*WORK REQUEST*: From the line that includes "This screenshot has width=1024, height=573." down to the final line of the data below, copy every line exactly and leave the rest out.

*SOURCE DATA*:
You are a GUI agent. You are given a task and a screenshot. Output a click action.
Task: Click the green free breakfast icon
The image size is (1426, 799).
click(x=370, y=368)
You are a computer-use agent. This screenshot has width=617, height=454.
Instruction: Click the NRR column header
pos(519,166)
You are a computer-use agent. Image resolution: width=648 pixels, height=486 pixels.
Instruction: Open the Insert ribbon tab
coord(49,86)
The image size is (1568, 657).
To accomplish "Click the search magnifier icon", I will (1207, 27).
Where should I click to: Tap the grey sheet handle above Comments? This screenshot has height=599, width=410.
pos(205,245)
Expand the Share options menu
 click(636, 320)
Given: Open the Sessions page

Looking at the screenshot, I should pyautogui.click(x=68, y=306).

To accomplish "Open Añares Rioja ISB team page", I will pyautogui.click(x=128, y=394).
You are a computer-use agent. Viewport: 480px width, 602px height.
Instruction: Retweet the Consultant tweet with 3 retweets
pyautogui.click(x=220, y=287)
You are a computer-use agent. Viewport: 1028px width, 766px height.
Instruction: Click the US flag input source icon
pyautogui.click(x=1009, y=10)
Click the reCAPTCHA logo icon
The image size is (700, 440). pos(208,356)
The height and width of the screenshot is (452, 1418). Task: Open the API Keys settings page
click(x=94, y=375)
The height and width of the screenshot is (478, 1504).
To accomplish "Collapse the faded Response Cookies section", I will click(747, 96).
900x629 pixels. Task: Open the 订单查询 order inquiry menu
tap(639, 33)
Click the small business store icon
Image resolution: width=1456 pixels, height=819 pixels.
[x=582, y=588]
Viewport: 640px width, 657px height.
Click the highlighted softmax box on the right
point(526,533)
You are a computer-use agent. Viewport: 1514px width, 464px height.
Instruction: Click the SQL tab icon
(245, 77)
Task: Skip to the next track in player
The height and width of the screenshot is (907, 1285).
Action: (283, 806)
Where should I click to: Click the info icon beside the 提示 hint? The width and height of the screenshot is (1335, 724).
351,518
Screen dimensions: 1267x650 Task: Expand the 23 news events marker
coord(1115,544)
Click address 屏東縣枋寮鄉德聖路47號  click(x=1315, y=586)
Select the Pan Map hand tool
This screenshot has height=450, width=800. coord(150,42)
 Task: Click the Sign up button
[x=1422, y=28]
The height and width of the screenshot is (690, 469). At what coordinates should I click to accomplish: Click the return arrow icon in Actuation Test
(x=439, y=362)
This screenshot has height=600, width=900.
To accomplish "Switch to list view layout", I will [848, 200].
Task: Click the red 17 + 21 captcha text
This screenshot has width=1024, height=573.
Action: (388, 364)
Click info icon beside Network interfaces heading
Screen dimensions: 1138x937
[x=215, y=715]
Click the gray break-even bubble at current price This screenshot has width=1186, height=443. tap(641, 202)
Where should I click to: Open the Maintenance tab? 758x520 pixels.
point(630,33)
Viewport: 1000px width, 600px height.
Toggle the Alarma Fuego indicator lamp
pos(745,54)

*WRITTEN SOLUTION*:
This screenshot has width=1024, height=573.
Action: (388, 364)
Click info icon beside Network interfaces heading
Screen dimensions: 1138x937
[x=215, y=715]
Click the gray break-even bubble at current price This screenshot has width=1186, height=443. tap(641, 202)
Where should I click to: Open the Maintenance tab? 758x520 pixels.
point(630,33)
Viewport: 1000px width, 600px height.
Toggle the Alarma Fuego indicator lamp
pos(745,54)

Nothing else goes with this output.